After the St. Louis Cardinals knocked off the Texas Rangers in a classic and improbable World Series (remember that?), manager Tony La Russa up and retired, going out as a champion. That left the Cardinals in the unexpected position of needing to find a replacement.
On Sunday, they've found that replacement. According to Jon Morosi and a ton of other people too, the Cardinals have hired former big league backstop Mike Matheny.
For a while, the Cardinals were conducting interviews with no clear front-runner. However, Bernie Miklasz just Saturday picked Matheny as the favorite, and now Matheny has won out. He beat Terry Francona, he beat Ryne Sandberg, he beat Joe McEwing, he beat some guy named Chris Maloney, and perhaps most significantly, he beat Jose Oquendo. Oquendo has been the Cardinals' third base coach, and there was a perception that he'd learned from La Russa, and that hiring him might make it more likely that Albert Pujols re-signs. The Cardinals opted for Matheny instead.

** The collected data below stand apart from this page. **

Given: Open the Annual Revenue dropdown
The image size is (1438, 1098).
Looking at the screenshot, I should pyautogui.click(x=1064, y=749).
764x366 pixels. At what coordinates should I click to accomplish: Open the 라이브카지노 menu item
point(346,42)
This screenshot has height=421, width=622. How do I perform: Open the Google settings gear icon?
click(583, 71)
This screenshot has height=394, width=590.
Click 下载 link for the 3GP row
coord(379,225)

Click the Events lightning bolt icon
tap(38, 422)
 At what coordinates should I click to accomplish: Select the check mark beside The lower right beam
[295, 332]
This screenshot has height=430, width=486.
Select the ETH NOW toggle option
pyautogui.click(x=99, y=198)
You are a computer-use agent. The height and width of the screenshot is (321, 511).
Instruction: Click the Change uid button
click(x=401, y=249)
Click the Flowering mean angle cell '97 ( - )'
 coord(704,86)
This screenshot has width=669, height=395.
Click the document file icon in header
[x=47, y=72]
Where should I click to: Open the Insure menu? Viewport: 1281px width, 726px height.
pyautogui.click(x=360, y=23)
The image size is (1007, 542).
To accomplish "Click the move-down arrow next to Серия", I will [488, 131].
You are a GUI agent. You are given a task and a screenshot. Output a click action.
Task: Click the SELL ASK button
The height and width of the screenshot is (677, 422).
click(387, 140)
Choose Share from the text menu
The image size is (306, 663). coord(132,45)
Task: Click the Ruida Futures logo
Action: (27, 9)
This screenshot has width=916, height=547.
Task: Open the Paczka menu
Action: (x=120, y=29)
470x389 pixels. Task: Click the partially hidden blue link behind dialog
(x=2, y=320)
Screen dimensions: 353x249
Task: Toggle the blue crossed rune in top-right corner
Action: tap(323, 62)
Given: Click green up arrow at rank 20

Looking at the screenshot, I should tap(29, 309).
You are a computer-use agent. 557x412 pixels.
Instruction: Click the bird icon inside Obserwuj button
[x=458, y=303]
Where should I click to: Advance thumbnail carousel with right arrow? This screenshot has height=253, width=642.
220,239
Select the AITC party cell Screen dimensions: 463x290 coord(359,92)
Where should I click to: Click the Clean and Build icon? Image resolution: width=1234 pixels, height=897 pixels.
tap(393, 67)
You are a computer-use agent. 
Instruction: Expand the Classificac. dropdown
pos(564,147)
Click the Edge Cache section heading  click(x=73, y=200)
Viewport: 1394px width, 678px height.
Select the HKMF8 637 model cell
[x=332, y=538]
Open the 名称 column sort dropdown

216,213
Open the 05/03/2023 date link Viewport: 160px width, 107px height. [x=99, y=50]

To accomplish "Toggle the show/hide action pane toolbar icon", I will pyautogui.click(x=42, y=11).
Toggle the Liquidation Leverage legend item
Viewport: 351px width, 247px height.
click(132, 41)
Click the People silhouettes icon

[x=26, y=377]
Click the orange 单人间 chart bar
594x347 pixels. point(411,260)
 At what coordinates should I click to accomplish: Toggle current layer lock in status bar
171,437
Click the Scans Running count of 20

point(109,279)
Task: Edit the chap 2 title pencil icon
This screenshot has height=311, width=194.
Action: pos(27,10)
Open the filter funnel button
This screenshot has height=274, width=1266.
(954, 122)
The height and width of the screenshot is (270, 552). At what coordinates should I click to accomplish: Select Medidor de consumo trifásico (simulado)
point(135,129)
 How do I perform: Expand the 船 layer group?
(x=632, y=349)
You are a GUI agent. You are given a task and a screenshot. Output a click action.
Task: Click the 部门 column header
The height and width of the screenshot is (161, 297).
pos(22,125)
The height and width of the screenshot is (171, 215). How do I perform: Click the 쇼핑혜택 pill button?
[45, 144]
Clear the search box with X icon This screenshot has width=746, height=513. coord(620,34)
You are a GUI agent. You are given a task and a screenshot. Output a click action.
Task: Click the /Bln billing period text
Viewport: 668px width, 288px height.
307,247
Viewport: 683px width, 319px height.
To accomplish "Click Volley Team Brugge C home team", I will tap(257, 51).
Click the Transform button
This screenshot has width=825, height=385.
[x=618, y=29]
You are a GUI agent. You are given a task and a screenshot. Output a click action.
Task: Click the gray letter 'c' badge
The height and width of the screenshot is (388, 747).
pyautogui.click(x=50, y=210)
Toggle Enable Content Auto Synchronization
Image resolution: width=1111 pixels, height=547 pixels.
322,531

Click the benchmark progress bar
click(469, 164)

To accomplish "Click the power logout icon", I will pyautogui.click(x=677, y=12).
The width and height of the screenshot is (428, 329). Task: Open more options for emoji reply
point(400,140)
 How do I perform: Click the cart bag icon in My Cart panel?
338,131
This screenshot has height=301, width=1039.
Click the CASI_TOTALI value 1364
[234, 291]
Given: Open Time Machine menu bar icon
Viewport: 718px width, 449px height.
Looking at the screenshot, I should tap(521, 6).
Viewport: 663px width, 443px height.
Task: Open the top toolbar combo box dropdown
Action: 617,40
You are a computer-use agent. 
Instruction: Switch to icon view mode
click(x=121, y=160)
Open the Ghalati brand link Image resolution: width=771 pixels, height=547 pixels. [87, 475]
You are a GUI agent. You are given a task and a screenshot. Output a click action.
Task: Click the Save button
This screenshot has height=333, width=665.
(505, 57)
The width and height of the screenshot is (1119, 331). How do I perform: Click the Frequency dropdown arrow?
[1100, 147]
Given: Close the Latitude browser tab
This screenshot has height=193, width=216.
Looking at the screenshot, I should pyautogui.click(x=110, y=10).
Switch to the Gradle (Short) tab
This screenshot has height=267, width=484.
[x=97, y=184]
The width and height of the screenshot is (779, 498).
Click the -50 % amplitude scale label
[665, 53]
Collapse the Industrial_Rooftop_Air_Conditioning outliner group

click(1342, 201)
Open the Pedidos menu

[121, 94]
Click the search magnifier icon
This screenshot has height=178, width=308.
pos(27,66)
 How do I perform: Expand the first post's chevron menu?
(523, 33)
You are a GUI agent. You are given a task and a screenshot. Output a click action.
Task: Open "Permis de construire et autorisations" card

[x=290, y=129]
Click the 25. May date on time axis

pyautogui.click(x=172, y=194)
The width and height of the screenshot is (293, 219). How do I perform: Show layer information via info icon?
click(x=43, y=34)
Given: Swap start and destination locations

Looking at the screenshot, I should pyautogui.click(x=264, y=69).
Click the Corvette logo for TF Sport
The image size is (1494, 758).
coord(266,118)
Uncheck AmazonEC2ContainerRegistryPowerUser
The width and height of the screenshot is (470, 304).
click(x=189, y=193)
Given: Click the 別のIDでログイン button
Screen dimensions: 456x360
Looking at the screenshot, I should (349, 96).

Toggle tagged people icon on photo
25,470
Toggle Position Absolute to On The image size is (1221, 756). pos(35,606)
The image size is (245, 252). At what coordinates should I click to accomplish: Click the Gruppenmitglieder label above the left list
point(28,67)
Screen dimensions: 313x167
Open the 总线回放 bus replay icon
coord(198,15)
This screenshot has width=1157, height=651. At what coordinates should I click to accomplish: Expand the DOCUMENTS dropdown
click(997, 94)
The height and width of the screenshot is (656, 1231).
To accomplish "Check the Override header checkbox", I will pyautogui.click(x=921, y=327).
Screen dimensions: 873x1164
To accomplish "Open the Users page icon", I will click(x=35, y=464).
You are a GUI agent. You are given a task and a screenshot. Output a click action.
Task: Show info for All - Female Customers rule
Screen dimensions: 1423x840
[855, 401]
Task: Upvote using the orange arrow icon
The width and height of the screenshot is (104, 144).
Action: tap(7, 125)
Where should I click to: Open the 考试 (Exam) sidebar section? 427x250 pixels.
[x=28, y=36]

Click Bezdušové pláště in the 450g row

Why is this daring? Much like Robin Ventura, who was recently hired as the new manager of the Chicago White Sox, Matheny has never been a full-time coach at any level. He's been a special instructor at spring training, he's been an instructor in the minors, and he's been a TV analyst, and that's...that's pretty much his experience, aside from his own playing experience, as he had a 13-year Major League career that ended due to concussions in 2006. He's said to possess leadership qualities, and he's widely respected around the game, but he doesn't have a track record. The Cardinals don't know and can't know how he'll do as a manager.
But then, every situation is different, so the Cardinals couldn't really know how any of their candidates would do in St. Louis. Matheny, obviously, has minimal experience, but it's an open question as to how important experience really is. Matheny has the organization's trust, and he'll be supported by a veteran coaching staff that can have his back and help him out when necessary.
Matheny could flop, he could be a great success, or he could be somewhere in between. The Cardinals are gambling, here, but they probably don't see it that way, and given what they just accomplished a couple weeks ago, maybe we should just give them the benefit of the doubt. Or maybe we shouldn't. I don't know. Managers. Who really knows anything, right?
Matheny played five years with the Cardinals between 2000-2004, hitting poorly while allegedly playing good defense and calling an excellent game. He'll be formally introduced at a Monday press conference.